Easy way to monitor your network API calls
- Three parties System(HTTP Accessible), Good User, and Bad User
- We want to find out whether the System is providing correct information to the Good User
- We want to find out whether the System is providing right error messages to the Bad User
Most of software developers strive to write code that provide value to their intended end users. In most cases, this works well for offline applications because the developer don't have to worry about these unintended users corrupting their apps. And this "corruption" is very frequent for network application.
In a typical network application, the user sends some information in a form of commands
to the application hosting computer, then the hosting computer sends back some other information. During this interaction, the hope is that this user is a good user and will send information that conforms to what the hosted application expects, and that the hosted application will sastify the user's expectations. However, in reality things always do get out of hand and that is why Monitoring systems exist.
I created a messenger robot using the serverless technology AWS lambda
, then at some point after deployment, it started sending multiple responses everytime a user would send one message. I tried to look into cloudwatch, but their logs didn't reveal anything abnormal, so i shut down the robot and create an http logger whose sole purpose was to show me each request that AWS lambda
receives and the response it returns.
After finishing the http logger service, i turned the robot on and when user started using it again, it worked fine! Unfortunately, till now, the robot has not made that same mistake again, so i haven't really used the looger to catch anything suspicious. But having this logger gave me the confidence that the robot will not do any unwanted action without my knowledge!
NOTE:
- corrupting = sending fake data to the real user on behalf of the app.
- corrupting = trying to request data from the app, that do not belong to them
The name Final check was chosen because the project's intended purpose is, to provide clarity on how the developer's final product is performing. I.e. monitor what the app does after all development work is complete.
This project is about monitoring http requests because of past expiriences (through work and personal projects).

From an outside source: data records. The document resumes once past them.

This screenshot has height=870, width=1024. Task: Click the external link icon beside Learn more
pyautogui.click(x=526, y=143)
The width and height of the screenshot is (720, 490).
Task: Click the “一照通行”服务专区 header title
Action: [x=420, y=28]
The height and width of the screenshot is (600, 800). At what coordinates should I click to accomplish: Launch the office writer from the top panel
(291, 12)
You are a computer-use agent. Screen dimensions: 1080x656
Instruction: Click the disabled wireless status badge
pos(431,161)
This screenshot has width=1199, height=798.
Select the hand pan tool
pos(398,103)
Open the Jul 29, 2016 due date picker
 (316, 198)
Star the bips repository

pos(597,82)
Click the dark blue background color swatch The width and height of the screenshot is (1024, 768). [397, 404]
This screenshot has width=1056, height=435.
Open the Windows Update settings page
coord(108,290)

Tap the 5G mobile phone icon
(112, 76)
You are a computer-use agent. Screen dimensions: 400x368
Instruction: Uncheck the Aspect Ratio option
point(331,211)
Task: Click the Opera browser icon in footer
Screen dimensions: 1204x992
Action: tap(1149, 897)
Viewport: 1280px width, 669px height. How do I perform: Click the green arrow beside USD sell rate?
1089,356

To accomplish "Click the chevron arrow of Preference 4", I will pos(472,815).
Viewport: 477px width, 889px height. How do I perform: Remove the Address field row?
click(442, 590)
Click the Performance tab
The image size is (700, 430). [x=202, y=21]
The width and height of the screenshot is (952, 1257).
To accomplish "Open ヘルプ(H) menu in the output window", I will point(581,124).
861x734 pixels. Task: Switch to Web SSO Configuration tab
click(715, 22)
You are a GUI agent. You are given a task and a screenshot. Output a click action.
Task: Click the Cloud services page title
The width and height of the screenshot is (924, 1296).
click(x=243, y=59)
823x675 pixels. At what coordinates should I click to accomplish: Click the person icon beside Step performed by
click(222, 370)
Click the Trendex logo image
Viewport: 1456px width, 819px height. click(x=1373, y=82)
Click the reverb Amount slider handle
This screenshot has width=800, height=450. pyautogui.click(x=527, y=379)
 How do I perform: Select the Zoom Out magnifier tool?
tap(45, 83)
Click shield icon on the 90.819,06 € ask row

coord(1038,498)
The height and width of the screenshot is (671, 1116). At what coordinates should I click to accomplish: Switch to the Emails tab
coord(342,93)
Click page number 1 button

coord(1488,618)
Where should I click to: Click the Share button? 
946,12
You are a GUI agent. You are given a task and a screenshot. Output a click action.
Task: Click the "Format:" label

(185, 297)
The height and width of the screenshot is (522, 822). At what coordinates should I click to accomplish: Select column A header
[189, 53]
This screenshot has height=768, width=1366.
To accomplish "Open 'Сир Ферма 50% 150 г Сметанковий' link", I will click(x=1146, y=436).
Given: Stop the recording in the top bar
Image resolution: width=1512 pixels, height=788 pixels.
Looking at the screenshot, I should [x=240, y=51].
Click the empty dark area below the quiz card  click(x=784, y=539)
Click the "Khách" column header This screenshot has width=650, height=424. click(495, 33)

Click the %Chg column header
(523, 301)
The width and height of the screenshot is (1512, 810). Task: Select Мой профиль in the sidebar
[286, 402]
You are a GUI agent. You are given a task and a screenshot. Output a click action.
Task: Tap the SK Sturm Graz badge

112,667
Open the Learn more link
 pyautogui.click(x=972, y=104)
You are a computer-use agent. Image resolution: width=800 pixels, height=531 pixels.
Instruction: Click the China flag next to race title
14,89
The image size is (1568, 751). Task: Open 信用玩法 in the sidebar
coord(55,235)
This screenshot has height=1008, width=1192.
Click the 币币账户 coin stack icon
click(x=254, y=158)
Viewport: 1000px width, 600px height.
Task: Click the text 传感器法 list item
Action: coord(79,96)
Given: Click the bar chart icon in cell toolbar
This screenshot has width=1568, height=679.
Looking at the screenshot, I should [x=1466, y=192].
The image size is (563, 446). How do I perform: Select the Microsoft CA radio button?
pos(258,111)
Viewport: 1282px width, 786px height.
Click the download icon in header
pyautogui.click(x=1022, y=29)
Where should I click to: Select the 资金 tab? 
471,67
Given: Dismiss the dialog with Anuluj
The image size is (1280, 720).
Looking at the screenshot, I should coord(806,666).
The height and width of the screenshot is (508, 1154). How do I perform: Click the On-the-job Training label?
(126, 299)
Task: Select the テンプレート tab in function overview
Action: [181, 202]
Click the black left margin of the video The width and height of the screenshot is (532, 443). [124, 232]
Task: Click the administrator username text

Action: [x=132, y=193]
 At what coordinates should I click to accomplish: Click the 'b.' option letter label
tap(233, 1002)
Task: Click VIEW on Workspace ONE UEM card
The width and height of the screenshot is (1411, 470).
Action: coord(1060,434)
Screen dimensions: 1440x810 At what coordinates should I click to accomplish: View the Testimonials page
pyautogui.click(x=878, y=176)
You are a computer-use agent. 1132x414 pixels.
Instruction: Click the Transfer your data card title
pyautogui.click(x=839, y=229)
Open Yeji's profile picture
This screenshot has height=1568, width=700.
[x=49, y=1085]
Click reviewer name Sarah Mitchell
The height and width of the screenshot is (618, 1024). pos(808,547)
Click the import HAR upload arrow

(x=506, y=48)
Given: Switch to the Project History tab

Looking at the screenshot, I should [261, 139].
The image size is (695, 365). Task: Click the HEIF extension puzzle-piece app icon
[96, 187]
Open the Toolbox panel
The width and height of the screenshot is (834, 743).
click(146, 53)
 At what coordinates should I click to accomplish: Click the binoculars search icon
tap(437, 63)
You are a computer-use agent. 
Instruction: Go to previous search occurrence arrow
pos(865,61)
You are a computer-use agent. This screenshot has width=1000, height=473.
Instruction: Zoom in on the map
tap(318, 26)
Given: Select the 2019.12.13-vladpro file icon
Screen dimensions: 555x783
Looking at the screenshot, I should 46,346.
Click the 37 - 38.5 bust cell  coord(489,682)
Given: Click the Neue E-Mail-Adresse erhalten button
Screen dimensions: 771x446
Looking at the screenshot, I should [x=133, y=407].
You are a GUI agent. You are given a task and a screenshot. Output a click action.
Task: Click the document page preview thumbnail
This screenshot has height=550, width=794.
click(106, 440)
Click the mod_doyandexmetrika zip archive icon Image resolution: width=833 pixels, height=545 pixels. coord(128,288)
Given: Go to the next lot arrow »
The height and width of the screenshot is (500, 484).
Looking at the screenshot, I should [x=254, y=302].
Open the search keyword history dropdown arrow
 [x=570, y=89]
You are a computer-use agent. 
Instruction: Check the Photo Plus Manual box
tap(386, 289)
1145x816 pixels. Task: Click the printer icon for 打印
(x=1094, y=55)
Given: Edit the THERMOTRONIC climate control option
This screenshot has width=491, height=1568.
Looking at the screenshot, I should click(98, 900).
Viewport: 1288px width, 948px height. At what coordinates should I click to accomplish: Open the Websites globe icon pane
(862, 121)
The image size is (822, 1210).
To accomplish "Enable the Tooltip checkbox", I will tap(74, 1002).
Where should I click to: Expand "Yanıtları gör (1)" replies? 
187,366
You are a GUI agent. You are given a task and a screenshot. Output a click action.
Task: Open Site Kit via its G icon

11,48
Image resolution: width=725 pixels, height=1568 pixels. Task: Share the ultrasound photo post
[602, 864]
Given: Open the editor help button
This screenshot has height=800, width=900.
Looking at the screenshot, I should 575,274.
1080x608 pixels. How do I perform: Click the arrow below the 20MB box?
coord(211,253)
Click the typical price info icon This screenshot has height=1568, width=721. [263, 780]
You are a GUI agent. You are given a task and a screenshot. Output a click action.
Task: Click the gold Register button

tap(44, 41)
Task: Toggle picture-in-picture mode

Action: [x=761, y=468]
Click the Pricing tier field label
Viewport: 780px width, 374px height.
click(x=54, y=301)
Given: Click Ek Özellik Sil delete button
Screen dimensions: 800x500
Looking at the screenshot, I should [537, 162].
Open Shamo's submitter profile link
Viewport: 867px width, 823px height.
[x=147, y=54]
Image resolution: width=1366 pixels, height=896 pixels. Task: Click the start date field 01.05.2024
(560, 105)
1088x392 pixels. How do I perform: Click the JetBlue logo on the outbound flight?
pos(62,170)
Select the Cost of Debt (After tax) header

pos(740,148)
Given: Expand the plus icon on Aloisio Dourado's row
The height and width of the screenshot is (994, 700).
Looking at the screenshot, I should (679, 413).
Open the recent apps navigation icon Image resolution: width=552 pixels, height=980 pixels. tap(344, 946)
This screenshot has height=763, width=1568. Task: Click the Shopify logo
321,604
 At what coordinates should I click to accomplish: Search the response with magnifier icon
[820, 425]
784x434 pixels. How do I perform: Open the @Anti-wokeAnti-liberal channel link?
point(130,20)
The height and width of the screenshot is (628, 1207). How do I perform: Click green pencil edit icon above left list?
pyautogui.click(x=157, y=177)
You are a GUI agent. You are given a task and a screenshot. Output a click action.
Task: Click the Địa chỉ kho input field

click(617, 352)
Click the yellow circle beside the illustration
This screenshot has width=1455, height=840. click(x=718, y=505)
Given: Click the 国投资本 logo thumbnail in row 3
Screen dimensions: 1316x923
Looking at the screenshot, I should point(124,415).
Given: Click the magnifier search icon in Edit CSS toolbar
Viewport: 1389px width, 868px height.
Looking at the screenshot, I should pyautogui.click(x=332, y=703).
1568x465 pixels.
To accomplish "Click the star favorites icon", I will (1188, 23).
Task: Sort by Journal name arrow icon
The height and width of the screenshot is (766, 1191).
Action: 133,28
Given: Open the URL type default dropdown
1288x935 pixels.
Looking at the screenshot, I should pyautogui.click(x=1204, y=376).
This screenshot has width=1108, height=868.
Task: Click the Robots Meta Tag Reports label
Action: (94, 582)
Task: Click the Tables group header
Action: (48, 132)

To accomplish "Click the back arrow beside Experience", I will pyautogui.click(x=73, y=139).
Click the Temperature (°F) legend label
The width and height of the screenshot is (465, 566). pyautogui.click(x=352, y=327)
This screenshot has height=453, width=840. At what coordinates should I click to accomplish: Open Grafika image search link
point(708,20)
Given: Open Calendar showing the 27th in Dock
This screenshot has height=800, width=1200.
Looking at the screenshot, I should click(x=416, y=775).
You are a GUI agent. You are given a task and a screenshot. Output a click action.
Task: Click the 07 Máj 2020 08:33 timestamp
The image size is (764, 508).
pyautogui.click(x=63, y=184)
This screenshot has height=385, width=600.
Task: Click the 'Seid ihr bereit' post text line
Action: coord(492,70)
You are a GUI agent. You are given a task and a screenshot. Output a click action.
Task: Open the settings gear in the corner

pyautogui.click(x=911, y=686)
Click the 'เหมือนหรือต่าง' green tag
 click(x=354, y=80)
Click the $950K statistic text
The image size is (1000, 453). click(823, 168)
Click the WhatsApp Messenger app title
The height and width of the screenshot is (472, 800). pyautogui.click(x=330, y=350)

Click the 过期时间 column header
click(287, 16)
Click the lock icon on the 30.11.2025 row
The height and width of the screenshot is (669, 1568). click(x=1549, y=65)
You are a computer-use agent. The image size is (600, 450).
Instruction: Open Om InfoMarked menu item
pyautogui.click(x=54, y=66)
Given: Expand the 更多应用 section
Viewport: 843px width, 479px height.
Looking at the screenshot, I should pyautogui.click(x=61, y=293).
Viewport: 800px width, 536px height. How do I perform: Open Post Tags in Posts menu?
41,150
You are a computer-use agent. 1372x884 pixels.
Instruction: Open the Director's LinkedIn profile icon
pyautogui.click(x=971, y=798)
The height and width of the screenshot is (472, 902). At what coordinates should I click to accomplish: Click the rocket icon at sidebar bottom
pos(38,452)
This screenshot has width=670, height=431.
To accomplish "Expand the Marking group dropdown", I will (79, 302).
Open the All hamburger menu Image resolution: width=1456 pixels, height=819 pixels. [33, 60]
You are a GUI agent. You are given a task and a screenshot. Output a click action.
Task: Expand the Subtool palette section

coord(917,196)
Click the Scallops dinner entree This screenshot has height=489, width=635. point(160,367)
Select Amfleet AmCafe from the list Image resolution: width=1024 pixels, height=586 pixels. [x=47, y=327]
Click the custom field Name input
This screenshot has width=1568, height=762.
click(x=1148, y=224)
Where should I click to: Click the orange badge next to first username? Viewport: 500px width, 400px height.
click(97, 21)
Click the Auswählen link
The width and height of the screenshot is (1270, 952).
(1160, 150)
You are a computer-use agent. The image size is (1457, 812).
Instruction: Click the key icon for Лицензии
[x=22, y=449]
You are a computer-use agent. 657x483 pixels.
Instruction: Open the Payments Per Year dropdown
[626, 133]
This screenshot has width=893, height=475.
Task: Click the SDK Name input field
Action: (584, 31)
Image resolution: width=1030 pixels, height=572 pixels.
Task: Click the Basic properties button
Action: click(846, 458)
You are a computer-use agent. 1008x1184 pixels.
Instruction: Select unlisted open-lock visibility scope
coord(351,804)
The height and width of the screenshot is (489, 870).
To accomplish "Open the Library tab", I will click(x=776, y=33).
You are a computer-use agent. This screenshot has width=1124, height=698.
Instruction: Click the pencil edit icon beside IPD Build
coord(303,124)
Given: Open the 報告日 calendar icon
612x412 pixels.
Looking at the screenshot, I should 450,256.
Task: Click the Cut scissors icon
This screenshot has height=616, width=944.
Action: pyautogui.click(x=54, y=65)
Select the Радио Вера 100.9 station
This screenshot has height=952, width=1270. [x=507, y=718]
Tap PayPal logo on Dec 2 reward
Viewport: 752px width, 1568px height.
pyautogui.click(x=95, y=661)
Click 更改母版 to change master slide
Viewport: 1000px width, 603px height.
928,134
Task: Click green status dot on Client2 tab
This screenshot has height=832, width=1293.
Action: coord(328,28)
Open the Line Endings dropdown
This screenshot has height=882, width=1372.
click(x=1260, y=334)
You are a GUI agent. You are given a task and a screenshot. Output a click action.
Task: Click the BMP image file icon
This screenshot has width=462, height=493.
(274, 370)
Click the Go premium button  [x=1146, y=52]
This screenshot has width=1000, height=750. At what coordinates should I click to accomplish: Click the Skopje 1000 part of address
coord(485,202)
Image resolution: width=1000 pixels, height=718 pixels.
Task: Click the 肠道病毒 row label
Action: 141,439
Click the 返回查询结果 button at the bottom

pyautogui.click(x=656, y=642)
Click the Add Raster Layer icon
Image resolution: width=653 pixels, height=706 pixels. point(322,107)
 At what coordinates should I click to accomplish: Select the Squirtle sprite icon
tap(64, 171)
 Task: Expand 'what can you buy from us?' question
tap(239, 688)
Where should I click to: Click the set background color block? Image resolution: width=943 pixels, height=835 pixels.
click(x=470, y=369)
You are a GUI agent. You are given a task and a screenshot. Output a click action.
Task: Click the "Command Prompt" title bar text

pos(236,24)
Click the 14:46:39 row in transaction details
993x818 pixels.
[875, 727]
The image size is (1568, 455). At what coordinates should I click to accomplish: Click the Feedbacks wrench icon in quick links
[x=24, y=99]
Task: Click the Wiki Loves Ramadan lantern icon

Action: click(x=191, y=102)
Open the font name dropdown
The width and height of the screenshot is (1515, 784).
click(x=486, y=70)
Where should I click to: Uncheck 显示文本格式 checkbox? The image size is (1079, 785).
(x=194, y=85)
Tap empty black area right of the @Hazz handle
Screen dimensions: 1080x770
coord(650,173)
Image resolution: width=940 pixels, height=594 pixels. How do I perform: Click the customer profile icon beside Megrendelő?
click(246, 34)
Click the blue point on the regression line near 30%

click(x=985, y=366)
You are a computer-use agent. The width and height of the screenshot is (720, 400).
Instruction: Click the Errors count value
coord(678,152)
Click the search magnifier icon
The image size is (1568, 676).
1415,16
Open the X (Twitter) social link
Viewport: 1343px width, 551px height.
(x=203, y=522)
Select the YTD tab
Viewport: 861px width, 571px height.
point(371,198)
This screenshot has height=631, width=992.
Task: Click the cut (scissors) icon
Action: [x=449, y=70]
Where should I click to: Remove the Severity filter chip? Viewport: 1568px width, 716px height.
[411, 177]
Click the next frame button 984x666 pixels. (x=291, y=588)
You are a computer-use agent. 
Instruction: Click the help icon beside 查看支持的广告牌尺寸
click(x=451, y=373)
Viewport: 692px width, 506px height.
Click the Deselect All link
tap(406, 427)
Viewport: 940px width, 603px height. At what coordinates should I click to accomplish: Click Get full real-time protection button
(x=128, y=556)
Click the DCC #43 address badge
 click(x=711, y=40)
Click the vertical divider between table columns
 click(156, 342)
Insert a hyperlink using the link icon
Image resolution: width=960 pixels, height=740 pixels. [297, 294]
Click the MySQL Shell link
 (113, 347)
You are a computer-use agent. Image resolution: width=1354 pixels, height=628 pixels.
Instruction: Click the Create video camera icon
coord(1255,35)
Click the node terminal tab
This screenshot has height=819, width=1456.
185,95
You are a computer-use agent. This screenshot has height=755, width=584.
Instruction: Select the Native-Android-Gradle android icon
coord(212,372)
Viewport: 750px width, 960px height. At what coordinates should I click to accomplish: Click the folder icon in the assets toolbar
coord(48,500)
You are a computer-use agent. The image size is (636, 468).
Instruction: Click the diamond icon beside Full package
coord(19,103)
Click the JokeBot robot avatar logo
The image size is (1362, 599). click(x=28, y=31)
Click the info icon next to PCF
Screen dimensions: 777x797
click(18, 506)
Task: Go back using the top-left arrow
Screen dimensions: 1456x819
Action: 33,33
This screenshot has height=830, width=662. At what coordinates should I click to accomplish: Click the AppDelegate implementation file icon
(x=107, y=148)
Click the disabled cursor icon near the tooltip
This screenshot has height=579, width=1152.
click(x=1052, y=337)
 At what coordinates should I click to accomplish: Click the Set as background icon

I.e. this is the place where most of developers have trouble knowing what is going on (and it always feels good if You know why a software is malfunctioning just in case the boss asks why).
This project uses the microservice architecture because of it has been proven to be scalable and cost effective.
This project has three parts:
- The Log collecting plugins: middleware/addons that a developer integrate into their app.
- The frontend dashboard: where developers view the logs and configure notifications.
- The backend: a list of serverless functions that store and analyse the logs
When making an http request, user sends input information method, headers, ...
then they expect to receive output information requested payload, status, ...
, So Final check requires all logs to have these key pieces of information.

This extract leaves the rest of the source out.